Expected Points Added per Drive
Explanation:
Let's start with an incredibly useful NFL metric called 'point differential'.
It is great at showing how good each team has been, and is even better for building
models to predict future outcomes. For anyone that does not know
what point differential is, it is the total number of points that a team has scored minus the total
number of points scored against that team. It is common to look at point differential
on a game level, a season level, or for a portion of a season. It is considered to be a solid baseline for
predicting future outcomes because, even though it is so simple, it is quite good at
predicting wins. So, when building a model, point differential is a good starting point.

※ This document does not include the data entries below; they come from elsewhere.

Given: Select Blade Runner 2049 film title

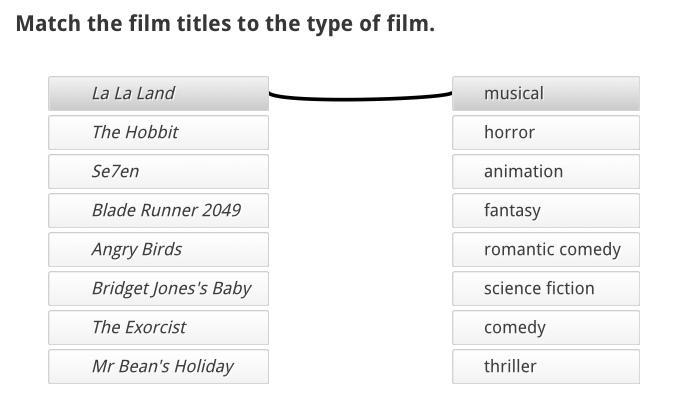Looking at the screenshot, I should tap(158, 210).
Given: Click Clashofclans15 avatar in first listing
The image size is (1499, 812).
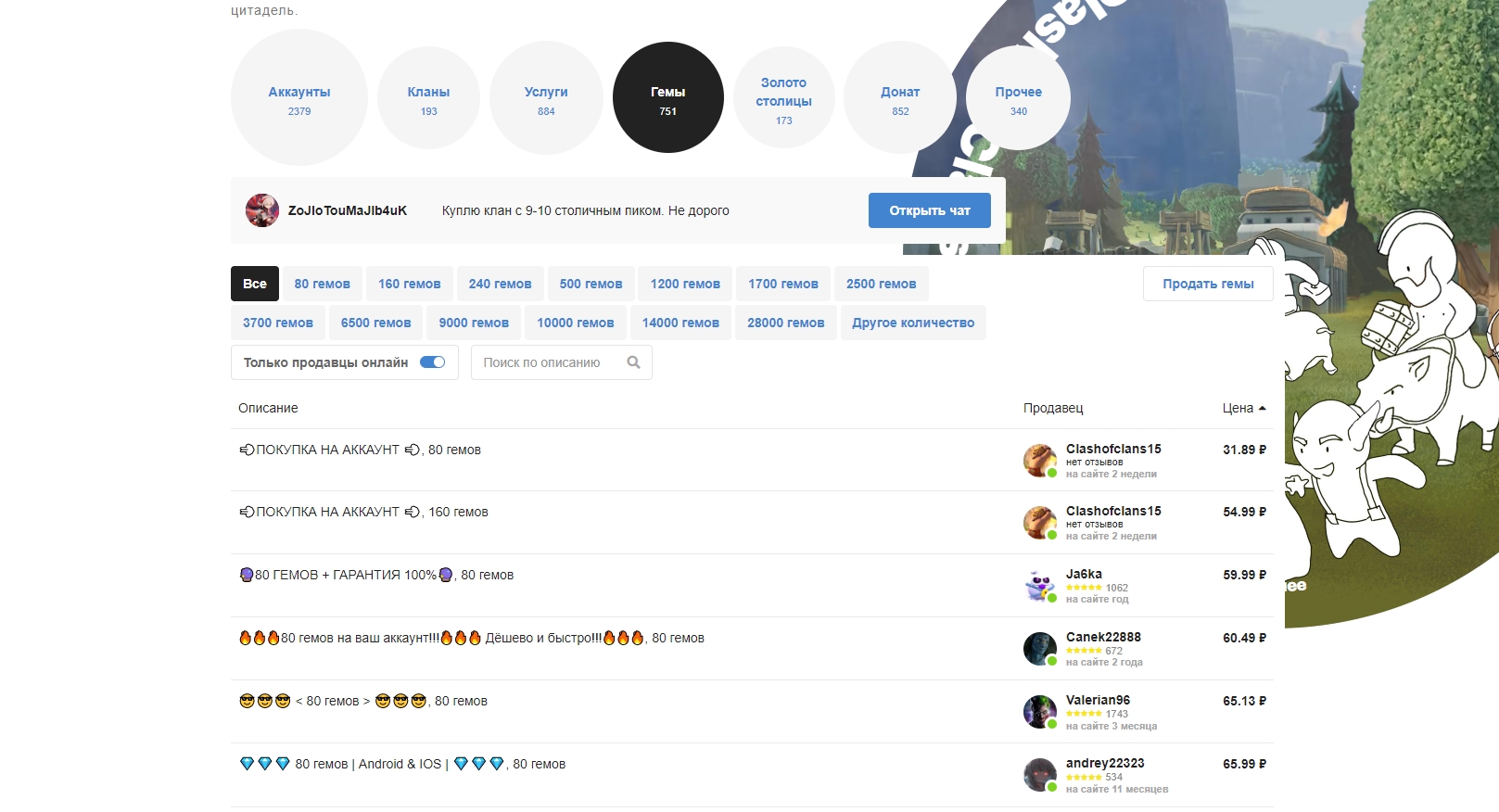Looking at the screenshot, I should [x=1039, y=460].
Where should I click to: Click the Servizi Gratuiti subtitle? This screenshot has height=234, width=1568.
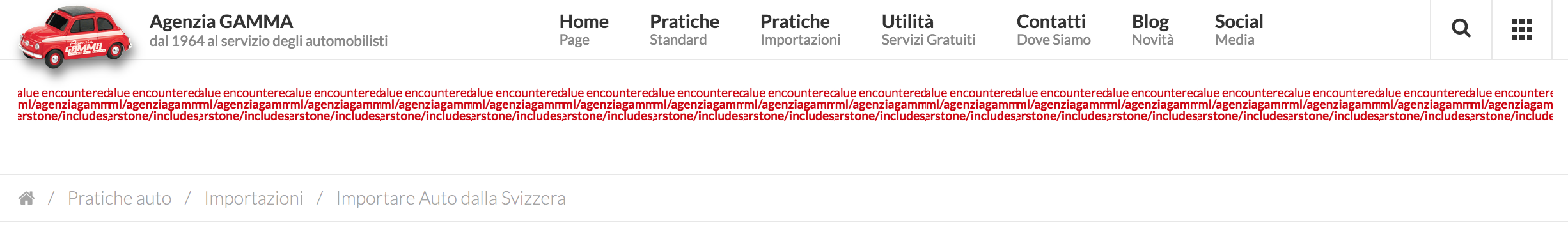tap(929, 40)
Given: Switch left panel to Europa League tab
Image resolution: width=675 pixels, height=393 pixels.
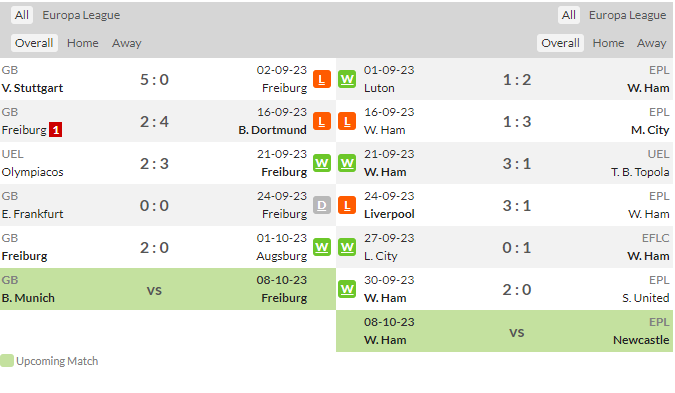Looking at the screenshot, I should coord(81,15).
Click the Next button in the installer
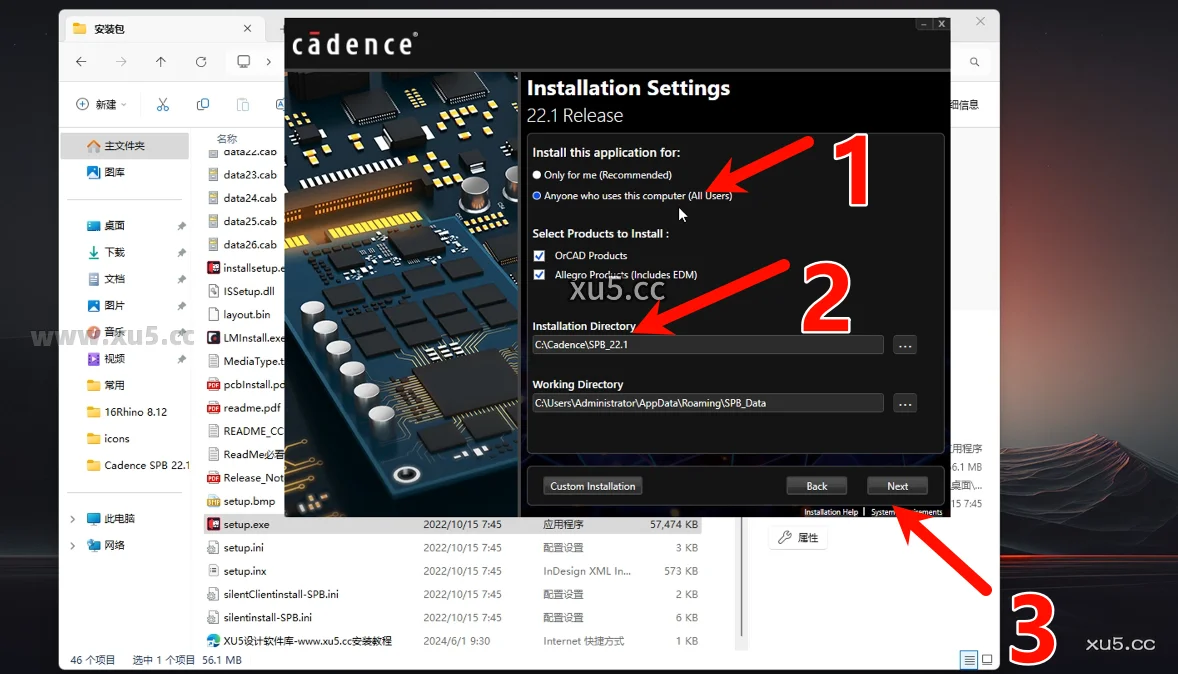This screenshot has height=674, width=1178. coord(896,485)
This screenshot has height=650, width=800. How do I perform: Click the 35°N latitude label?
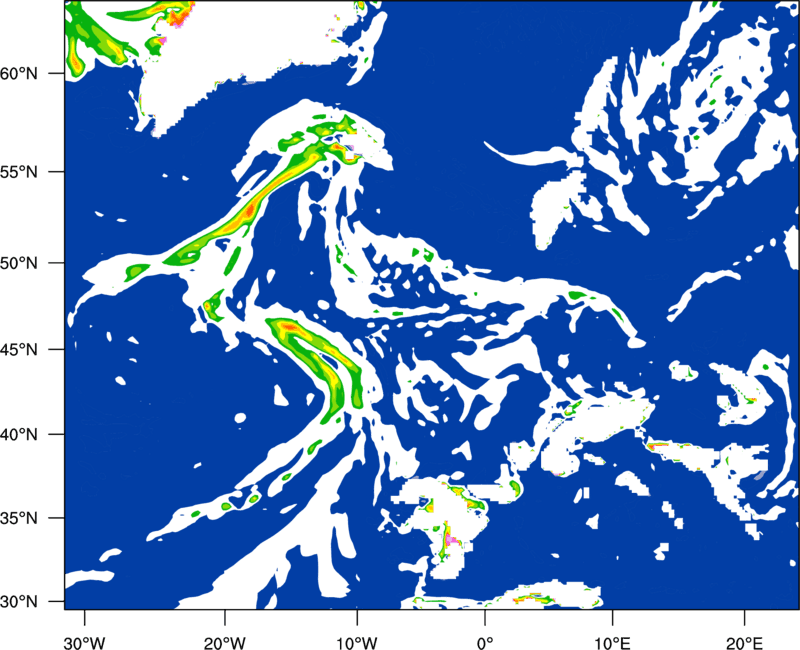19,518
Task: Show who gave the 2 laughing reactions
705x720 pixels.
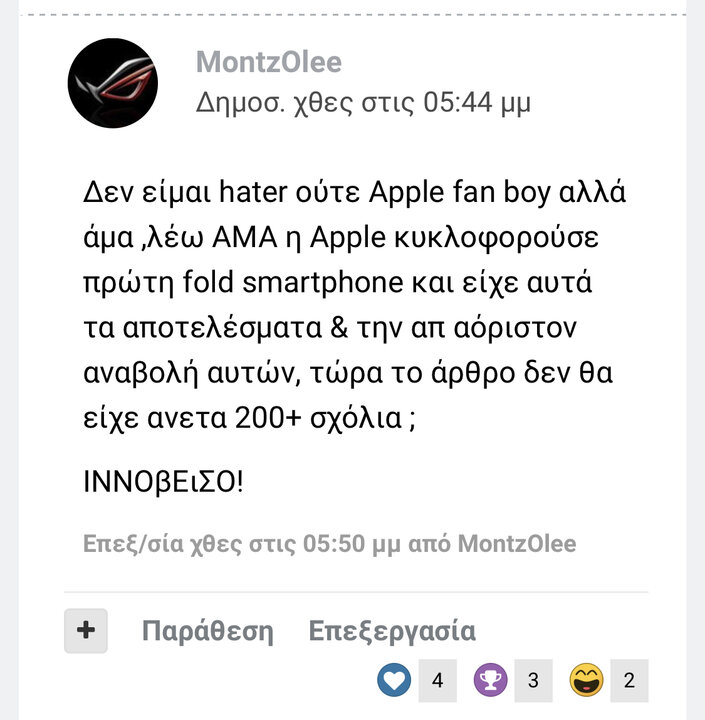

However, point differential is not only useful for modeling because it is helpful in
predicting wins. It also is useful in being predicted. That is, a model built to
predict point differential on a game level can actually be better at predicting
wins than a model built to predict wins. Counterintuitive indeed! There are a few other
metrics that are also useful in being a target variable, but point
differential has the additional benefit that it perfectly correlates with wins:
if a team's point differential for a game is positive, then that team won. Therefore,
if you can predict point differential, you can directly predict game outcomes.
It is an incredibly useful metric.
So, what are the downsides of using point differential as a target variable?
One is that when the teams get an abnormal amount of scoring opportunities (because
of a shootout, overtime, or some other reason), the point differential can be
artificially inflated or deflated. Another downside is
that there are 8 units contributing to the overall point differential, and it would be
helpful to separate the point differential into the contributions from each of these
units. But wait, aren't there only 3 units? Offense, Defense, and Special Teams?
Well this might be overkill, but I also want to separate special teams into the
Kickoff Kicking unit, the Kickoff Receiving unit, the Punt Kicking unit, the Punt
Receiving unit, the Field Goal/Extra Point Kicking unit, and the Field Goal/Extra Point
Defensing unit. There might be some correlations in talent/outcomes between these units,
but I don't think that we should make that assumption before checking
through modeling. Okay, let's say there are 8 units. Why is it helpful to
separate the point differential between them? Each unit has a separate ability and
that ability might be easier to predict or have less variance than than the other units.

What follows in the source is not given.